Wednesday, January 13, 2010

A big month

Apparently Gary Caldwell’s transfer to Wigan almost fell through because of the bad weather.

Until 40,000 Celtic fans volunteered to help clear the road.

Boom, boom!

In his defence Gary brightened up the SPL. The inexplicable mistakes, the charging runs that so often came to absolutely nothing, the complete lack of self awareness in his pronouncements to the press, the embarrassment of having to explain to anyone not up to speed that the Celtic centre half was last year’s player of the year. All great fun.

He’s got his ambition of playing in the English Premier now. I wonder if he saw that happening with a team like Wigan? Anyway, good luck to him. I’m sure he’ll enjoy endless days of George Orwell related sightseeing at the pier.

Caldwell’s transfer actually forms part of Tony Mowbray’s biggest statement of intent since arriving at Celtic Park. With Willo Flood, Barry Robson and Chris Killen also moving south Celtic are clearing the decks.

Footballing orthodoxy suggests that managers are unable to effect too many changes in January. The poor start to his Celtic career has given Mowbray no choice but to make some pretty major changes now in the hope of turning the season round.

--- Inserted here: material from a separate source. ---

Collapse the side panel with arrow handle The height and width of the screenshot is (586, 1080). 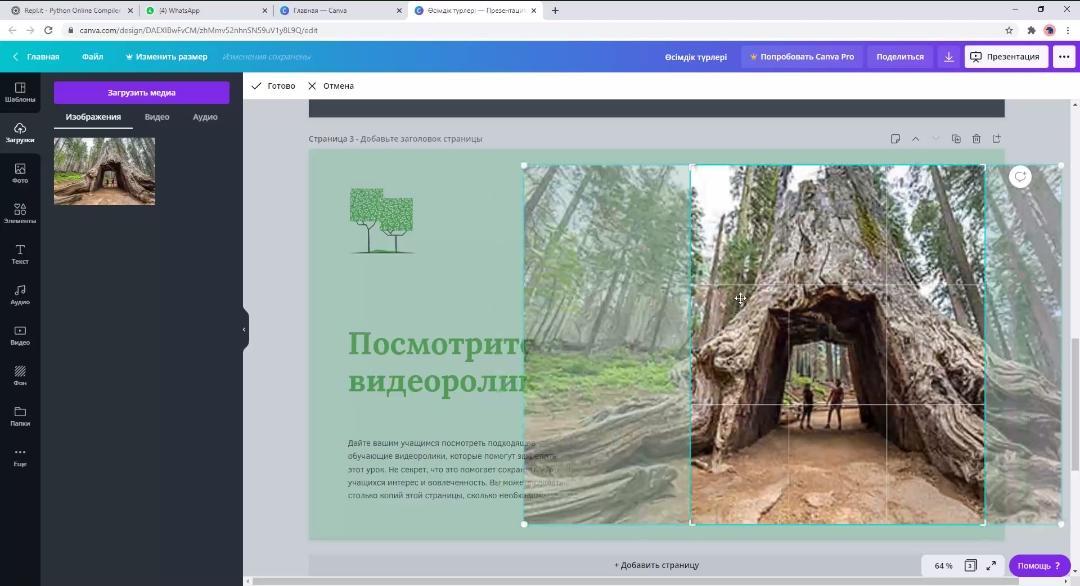244,329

Celtic are out of two of the four tournaments they entered and still seven points behind in the SPL. That gap is not insurmountable but he needs players he can trust and players of a certain quality if he is to hunt Rangers down.

With Jos Hooiveld signed Mowbray has replaced Caldwell already but he’ll need to sign others if he hopes to sustain a challenge.

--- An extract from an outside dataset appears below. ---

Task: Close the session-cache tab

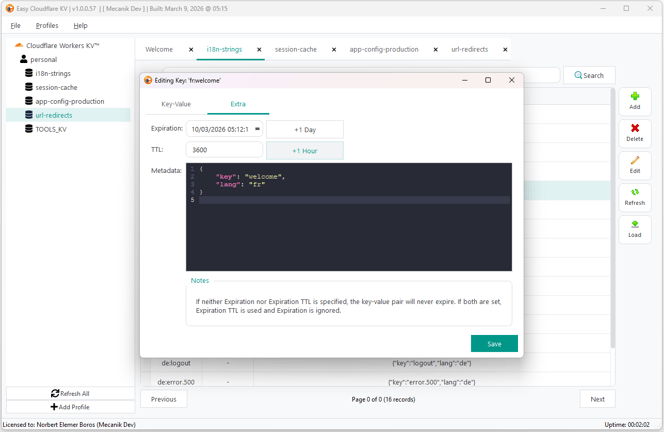Action: pyautogui.click(x=334, y=50)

The risk, as Celtic found to their cost last year, is that to buy in January you’ve sometimes got to pay over the odds. When Peter Lawwell refused to do that last year he robbed Gordon Strachan of the chance to freshen things up.

Strachan must have realised as February loomed that Celtic’s failure to strengthen offered Rangers hope. When Walter Smith managed to turn that hope into self belief Strachan and his players had no way of responding.

This is another January of high stakes for a Celtic manager and his board.

Across the city, at the top of the table Rangers must simply endure the transfer window. The squad will not be strengthened, so Walter Smith must hope that it is not weakened. He’s already missing some key players – including Bougherra and Boyd – through international commitments, injury and suspension.

Temporary absences he’ll feel he can cope with. If too many of them are made permanent in an effort to appease the money men then it will be time for some panic in Govan.

Despite the seven point gap, this year’s SPL remains very much in the balance.

It looks like this snow covered January might yet turn out to be the pivotal month of the season.